Keep every line in which "computer" occurs and drop the rest of the data.

- - - - - - -

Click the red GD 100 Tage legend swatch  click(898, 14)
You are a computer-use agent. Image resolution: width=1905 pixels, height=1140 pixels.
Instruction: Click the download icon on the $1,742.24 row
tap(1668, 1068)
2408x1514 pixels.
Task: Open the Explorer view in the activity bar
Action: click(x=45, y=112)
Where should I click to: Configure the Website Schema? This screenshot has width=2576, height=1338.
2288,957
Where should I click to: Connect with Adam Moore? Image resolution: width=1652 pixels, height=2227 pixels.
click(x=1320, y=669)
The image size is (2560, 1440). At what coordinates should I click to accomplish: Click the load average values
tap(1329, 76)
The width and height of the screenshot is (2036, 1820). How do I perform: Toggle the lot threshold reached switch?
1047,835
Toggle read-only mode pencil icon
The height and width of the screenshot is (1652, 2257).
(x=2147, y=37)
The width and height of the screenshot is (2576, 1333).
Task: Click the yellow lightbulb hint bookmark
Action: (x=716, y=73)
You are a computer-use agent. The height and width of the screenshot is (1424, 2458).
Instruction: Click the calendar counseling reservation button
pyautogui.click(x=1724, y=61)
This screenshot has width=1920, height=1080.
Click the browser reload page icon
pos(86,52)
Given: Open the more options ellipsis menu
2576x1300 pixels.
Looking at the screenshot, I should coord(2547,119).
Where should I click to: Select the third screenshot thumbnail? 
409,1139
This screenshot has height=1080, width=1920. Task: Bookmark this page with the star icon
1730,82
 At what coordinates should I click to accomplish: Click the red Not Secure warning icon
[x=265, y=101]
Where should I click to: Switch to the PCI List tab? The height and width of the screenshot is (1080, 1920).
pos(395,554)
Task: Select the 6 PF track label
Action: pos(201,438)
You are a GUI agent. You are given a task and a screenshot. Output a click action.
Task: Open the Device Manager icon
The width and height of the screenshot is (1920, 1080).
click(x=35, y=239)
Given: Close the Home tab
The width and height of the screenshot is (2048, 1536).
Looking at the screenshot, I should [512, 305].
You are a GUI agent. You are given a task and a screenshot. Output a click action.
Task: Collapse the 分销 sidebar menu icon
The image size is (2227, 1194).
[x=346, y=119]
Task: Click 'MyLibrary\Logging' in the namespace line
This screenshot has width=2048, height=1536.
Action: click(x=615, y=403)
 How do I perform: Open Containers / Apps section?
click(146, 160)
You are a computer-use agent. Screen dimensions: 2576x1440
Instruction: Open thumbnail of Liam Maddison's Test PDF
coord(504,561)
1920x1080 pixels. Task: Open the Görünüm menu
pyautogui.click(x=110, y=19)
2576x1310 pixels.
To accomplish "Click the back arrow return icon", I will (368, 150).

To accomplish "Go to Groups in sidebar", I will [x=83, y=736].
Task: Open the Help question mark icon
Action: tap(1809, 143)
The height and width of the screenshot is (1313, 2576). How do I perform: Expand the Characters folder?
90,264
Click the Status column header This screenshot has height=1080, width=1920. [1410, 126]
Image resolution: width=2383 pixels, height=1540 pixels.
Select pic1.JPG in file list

- - - - - - -

Exercise solution:
You are a computer-use agent. Image resolution: width=1905 pixels, height=1140 pixels.
You are a computer-use agent. The height and width of the screenshot is (1424, 2458).
You are a computer-use agent. Screen dimensions: 2576x1440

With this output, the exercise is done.